#### [What needs to be done]
Write out exactly the lines below that run from the one containing "Image resolution: width=684" through the one containing "Task: Open the AKG Y50 headphone image", both included, with no other lines.

#### [Given information]
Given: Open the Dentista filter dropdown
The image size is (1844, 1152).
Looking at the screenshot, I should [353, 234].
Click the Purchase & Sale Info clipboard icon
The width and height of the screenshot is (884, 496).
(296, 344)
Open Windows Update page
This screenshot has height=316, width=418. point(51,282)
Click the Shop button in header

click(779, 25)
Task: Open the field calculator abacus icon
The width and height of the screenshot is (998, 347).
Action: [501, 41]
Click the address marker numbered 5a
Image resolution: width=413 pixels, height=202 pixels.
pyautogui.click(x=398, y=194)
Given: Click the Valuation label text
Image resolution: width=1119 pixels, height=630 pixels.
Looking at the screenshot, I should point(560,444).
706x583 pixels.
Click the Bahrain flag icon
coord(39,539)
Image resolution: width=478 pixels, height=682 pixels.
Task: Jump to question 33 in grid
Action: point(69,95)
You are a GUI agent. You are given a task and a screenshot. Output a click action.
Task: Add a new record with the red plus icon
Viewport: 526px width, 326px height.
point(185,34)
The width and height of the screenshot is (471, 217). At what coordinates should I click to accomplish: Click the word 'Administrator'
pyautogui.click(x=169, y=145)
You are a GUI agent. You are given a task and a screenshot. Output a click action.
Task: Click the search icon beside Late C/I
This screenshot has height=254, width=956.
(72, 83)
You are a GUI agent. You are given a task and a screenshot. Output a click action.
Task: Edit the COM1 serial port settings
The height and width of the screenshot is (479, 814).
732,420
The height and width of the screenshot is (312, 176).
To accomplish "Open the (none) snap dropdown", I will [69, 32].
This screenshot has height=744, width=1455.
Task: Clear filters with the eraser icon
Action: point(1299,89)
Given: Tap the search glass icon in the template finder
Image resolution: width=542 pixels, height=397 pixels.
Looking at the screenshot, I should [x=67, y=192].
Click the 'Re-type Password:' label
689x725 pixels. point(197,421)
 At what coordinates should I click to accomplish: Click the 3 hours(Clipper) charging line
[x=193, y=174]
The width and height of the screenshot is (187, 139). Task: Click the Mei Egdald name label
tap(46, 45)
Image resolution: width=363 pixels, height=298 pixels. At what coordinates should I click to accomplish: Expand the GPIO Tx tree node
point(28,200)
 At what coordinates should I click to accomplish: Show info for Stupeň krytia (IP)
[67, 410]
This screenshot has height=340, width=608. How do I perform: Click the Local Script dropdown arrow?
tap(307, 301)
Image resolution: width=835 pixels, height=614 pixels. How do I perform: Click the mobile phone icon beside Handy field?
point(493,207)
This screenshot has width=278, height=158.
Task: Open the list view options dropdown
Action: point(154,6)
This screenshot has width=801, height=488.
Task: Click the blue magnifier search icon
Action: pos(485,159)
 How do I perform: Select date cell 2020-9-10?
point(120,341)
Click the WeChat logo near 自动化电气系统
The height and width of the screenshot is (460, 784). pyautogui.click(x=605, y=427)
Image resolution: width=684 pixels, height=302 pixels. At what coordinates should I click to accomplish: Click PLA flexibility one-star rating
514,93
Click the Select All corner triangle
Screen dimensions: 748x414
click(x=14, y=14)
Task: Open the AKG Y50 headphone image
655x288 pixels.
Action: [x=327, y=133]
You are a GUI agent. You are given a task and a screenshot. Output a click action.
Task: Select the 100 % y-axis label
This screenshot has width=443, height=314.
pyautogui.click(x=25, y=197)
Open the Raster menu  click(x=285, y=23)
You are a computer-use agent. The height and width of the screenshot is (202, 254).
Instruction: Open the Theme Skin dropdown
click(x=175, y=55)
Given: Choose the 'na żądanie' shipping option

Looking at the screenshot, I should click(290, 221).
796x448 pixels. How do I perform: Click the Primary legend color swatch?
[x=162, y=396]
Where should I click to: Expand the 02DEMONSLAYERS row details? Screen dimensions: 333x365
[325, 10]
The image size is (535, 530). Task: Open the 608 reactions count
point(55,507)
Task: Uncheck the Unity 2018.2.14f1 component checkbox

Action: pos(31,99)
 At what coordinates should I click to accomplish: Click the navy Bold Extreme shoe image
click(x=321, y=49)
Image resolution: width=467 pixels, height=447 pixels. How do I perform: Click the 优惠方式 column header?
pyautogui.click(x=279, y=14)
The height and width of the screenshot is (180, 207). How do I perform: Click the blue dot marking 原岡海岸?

#### [Output]
Image resolution: width=684 pixels, height=302 pixels. At what coordinates should I click to accomplish: Click PLA flexibility one-star rating
514,93
Click the Select All corner triangle
Screen dimensions: 748x414
click(x=14, y=14)
Task: Open the AKG Y50 headphone image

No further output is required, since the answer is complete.